▸ BRIEF
From the first entry to the last, repeat the listing exactly.

:: GIVEN RECORDS

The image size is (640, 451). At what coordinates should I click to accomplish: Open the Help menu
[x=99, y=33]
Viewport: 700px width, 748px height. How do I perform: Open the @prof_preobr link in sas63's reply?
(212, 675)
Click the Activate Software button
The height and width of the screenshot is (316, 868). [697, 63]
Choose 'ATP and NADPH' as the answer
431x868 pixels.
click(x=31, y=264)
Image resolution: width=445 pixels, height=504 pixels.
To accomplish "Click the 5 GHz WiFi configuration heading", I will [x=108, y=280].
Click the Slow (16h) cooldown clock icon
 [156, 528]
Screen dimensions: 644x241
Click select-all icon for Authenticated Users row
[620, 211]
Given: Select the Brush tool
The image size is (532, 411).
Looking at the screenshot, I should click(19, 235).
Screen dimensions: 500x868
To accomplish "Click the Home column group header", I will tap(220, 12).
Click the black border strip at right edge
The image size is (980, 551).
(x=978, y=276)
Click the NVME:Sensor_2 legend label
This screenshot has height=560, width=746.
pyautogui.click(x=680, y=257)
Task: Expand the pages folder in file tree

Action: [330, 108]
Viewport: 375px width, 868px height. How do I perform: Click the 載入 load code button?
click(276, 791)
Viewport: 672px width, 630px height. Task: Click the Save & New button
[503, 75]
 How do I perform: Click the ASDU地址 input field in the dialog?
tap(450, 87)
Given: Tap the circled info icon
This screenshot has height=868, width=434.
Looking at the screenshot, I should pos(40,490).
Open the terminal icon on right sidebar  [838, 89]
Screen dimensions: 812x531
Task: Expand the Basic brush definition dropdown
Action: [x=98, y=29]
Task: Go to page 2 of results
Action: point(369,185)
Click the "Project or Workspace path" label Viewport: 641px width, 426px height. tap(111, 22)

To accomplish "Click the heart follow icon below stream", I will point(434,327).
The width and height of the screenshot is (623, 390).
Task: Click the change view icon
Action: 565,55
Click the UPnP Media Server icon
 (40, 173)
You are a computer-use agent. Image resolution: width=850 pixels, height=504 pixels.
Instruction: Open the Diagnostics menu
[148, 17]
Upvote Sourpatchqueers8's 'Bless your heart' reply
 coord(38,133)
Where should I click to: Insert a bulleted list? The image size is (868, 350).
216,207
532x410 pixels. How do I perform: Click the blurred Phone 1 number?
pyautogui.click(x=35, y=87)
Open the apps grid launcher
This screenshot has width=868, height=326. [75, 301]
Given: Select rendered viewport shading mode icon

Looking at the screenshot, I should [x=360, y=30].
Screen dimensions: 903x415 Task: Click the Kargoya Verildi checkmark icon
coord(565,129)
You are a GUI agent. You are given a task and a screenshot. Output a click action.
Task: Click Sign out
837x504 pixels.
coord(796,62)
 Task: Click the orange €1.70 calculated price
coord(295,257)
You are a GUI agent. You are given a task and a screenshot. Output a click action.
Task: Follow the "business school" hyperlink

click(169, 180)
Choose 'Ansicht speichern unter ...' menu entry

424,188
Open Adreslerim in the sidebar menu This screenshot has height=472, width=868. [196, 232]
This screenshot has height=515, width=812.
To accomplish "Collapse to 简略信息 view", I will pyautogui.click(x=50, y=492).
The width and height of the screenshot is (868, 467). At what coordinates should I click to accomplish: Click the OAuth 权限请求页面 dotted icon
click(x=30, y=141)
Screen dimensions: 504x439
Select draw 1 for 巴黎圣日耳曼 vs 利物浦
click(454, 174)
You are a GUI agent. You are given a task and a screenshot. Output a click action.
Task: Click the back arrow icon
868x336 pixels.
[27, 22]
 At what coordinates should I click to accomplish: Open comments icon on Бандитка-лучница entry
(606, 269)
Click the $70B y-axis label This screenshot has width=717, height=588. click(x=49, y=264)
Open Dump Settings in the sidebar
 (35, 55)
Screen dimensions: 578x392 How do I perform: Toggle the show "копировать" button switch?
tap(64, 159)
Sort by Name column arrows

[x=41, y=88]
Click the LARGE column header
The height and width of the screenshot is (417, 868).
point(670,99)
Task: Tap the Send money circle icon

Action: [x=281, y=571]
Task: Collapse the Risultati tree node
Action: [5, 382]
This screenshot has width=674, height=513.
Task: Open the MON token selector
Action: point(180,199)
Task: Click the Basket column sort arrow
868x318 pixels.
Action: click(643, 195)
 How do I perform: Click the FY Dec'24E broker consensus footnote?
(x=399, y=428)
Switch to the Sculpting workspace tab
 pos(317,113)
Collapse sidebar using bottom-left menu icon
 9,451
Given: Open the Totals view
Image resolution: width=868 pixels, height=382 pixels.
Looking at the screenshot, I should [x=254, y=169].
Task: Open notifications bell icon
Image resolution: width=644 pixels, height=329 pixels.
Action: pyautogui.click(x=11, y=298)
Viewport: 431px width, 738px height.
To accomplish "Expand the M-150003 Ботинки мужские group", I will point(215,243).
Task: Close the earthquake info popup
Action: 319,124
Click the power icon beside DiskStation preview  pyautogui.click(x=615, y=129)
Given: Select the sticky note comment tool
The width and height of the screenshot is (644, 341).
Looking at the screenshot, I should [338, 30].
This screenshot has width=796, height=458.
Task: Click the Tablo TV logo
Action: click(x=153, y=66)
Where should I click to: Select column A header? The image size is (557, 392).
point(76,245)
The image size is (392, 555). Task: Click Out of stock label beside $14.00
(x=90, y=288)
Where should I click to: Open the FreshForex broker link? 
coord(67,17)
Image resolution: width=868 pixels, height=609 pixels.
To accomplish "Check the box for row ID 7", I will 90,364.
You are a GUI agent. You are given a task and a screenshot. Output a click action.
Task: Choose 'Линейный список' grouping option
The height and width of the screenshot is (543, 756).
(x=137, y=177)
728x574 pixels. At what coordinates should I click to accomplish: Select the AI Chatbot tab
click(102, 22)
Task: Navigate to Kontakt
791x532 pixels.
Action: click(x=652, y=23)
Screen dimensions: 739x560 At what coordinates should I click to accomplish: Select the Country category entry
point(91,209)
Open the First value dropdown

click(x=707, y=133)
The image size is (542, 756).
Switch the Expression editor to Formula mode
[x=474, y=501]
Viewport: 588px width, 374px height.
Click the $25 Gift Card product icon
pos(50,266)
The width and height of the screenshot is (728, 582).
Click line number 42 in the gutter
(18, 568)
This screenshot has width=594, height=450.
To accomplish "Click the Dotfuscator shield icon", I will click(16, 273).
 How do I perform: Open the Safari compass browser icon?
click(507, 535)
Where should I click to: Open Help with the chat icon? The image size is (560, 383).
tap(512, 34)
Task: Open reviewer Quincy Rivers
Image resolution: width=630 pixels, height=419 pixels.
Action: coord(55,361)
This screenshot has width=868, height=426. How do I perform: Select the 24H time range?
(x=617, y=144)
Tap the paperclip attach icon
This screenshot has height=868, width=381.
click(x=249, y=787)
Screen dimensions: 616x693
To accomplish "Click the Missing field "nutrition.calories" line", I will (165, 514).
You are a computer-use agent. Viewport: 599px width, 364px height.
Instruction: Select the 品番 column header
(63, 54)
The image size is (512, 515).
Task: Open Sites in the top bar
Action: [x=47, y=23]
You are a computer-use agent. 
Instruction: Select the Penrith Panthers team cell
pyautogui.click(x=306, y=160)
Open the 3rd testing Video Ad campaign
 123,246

::::

▸ RESPONSE
The image size is (640, 451). At what coordinates should I click to accomplish: Open the Help menu
[x=99, y=33]
Viewport: 700px width, 748px height. How do I perform: Open the @prof_preobr link in sas63's reply?
(212, 675)
Click the Activate Software button
The height and width of the screenshot is (316, 868). [697, 63]
Choose 'ATP and NADPH' as the answer
431x868 pixels.
click(x=31, y=264)
Image resolution: width=445 pixels, height=504 pixels.
To accomplish "Click the 5 GHz WiFi configuration heading", I will [x=108, y=280].
Click the Slow (16h) cooldown clock icon
 [156, 528]
Screen dimensions: 644x241
Click select-all icon for Authenticated Users row
[620, 211]
Given: Select the Brush tool
The image size is (532, 411).
Looking at the screenshot, I should click(19, 235).
Screen dimensions: 500x868
To accomplish "Click the Home column group header", I will tap(220, 12).
Click the black border strip at right edge
The image size is (980, 551).
(x=978, y=276)
Click the NVME:Sensor_2 legend label
This screenshot has height=560, width=746.
pyautogui.click(x=680, y=257)
Task: Expand the pages folder in file tree

Action: [330, 108]
Viewport: 375px width, 868px height. How do I perform: Click the 載入 load code button?
click(276, 791)
Viewport: 672px width, 630px height. Task: Click the Save & New button
[503, 75]
 How do I perform: Click the ASDU地址 input field in the dialog?
tap(450, 87)
Given: Tap the circled info icon
This screenshot has height=868, width=434.
Looking at the screenshot, I should pos(40,490).
Open the terminal icon on right sidebar  [838, 89]
Screen dimensions: 812x531
Task: Expand the Basic brush definition dropdown
Action: [x=98, y=29]
Task: Go to page 2 of results
Action: point(369,185)
Click the "Project or Workspace path" label Viewport: 641px width, 426px height. tap(111, 22)

To accomplish "Click the heart follow icon below stream", I will point(434,327).
The width and height of the screenshot is (623, 390).
Task: Click the change view icon
Action: 565,55
Click the UPnP Media Server icon
 (40, 173)
You are a computer-use agent. Image resolution: width=850 pixels, height=504 pixels.
Instruction: Open the Diagnostics menu
[148, 17]
Upvote Sourpatchqueers8's 'Bless your heart' reply
 coord(38,133)
Where should I click to: Insert a bulleted list? The image size is (868, 350).
216,207
532x410 pixels. How do I perform: Click the blurred Phone 1 number?
pyautogui.click(x=35, y=87)
Open the apps grid launcher
This screenshot has width=868, height=326. [75, 301]
Given: Select rendered viewport shading mode icon

Looking at the screenshot, I should [x=360, y=30].
Screen dimensions: 903x415 Task: Click the Kargoya Verildi checkmark icon
coord(565,129)
You are a GUI agent. You are given a task and a screenshot. Output a click action.
Task: Click Sign out
837x504 pixels.
coord(796,62)
 Task: Click the orange €1.70 calculated price
coord(295,257)
You are a GUI agent. You are given a task and a screenshot. Output a click action.
Task: Follow the "business school" hyperlink

click(169, 180)
Choose 'Ansicht speichern unter ...' menu entry

424,188
Open Adreslerim in the sidebar menu This screenshot has height=472, width=868. [196, 232]
This screenshot has height=515, width=812.
To accomplish "Collapse to 简略信息 view", I will pyautogui.click(x=50, y=492).
The width and height of the screenshot is (868, 467). At what coordinates should I click to accomplish: Click the OAuth 权限请求页面 dotted icon
click(x=30, y=141)
Screen dimensions: 504x439
Select draw 1 for 巴黎圣日耳曼 vs 利物浦
click(454, 174)
You are a GUI agent. You are given a task and a screenshot. Output a click action.
Task: Click the back arrow icon
868x336 pixels.
[27, 22]
 At what coordinates should I click to accomplish: Open comments icon on Бандитка-лучница entry
(606, 269)
Click the $70B y-axis label This screenshot has width=717, height=588. click(x=49, y=264)
Open Dump Settings in the sidebar
 (35, 55)
Screen dimensions: 578x392 How do I perform: Toggle the show "копировать" button switch?
tap(64, 159)
Sort by Name column arrows

[x=41, y=88]
Click the LARGE column header
The height and width of the screenshot is (417, 868).
point(670,99)
Task: Tap the Send money circle icon

Action: [x=281, y=571]
Task: Collapse the Risultati tree node
Action: [5, 382]
This screenshot has width=674, height=513.
Task: Open the MON token selector
Action: point(180,199)
Task: Click the Basket column sort arrow
868x318 pixels.
Action: click(643, 195)
 How do I perform: Click the FY Dec'24E broker consensus footnote?
(x=399, y=428)
Switch to the Sculpting workspace tab
 pos(317,113)
Collapse sidebar using bottom-left menu icon
 9,451
Given: Open the Totals view
Image resolution: width=868 pixels, height=382 pixels.
Looking at the screenshot, I should [x=254, y=169].
Task: Open notifications bell icon
Image resolution: width=644 pixels, height=329 pixels.
Action: pyautogui.click(x=11, y=298)
Viewport: 431px width, 738px height.
To accomplish "Expand the M-150003 Ботинки мужские group", I will point(215,243).
Task: Close the earthquake info popup
Action: 319,124
Click the power icon beside DiskStation preview  pyautogui.click(x=615, y=129)
Given: Select the sticky note comment tool
The width and height of the screenshot is (644, 341).
Looking at the screenshot, I should [338, 30].
This screenshot has width=796, height=458.
Task: Click the Tablo TV logo
Action: click(x=153, y=66)
Where should I click to: Select column A header? The image size is (557, 392).
point(76,245)
The image size is (392, 555). Task: Click Out of stock label beside $14.00
(x=90, y=288)
Where should I click to: Open the FreshForex broker link? 
coord(67,17)
Image resolution: width=868 pixels, height=609 pixels.
To accomplish "Check the box for row ID 7", I will 90,364.
You are a GUI agent. You are given a task and a screenshot. Output a click action.
Task: Choose 'Линейный список' grouping option
The height and width of the screenshot is (543, 756).
(x=137, y=177)
728x574 pixels. At what coordinates should I click to accomplish: Select the AI Chatbot tab
click(102, 22)
Task: Navigate to Kontakt
791x532 pixels.
Action: click(x=652, y=23)
Screen dimensions: 739x560 At what coordinates should I click to accomplish: Select the Country category entry
point(91,209)
Open the First value dropdown

click(x=707, y=133)
The image size is (542, 756).
Switch the Expression editor to Formula mode
[x=474, y=501]
Viewport: 588px width, 374px height.
Click the $25 Gift Card product icon
pos(50,266)
The width and height of the screenshot is (728, 582).
Click line number 42 in the gutter
(18, 568)
This screenshot has width=594, height=450.
To accomplish "Click the Dotfuscator shield icon", I will click(16, 273).
 How do I perform: Open the Safari compass browser icon?
click(507, 535)
Where should I click to: Open Help with the chat icon? The image size is (560, 383).
tap(512, 34)
Task: Open reviewer Quincy Rivers
Image resolution: width=630 pixels, height=419 pixels.
Action: coord(55,361)
This screenshot has width=868, height=426. How do I perform: Select the 24H time range?
(x=617, y=144)
Tap the paperclip attach icon
This screenshot has height=868, width=381.
click(x=249, y=787)
Screen dimensions: 616x693
To accomplish "Click the Missing field "nutrition.calories" line", I will (165, 514).
You are a computer-use agent. Viewport: 599px width, 364px height.
Instruction: Select the 品番 column header
(63, 54)
The image size is (512, 515).
Task: Open Sites in the top bar
Action: [x=47, y=23]
You are a computer-use agent. 
Instruction: Select the Penrith Panthers team cell
pyautogui.click(x=306, y=160)
Open the 3rd testing Video Ad campaign
 123,246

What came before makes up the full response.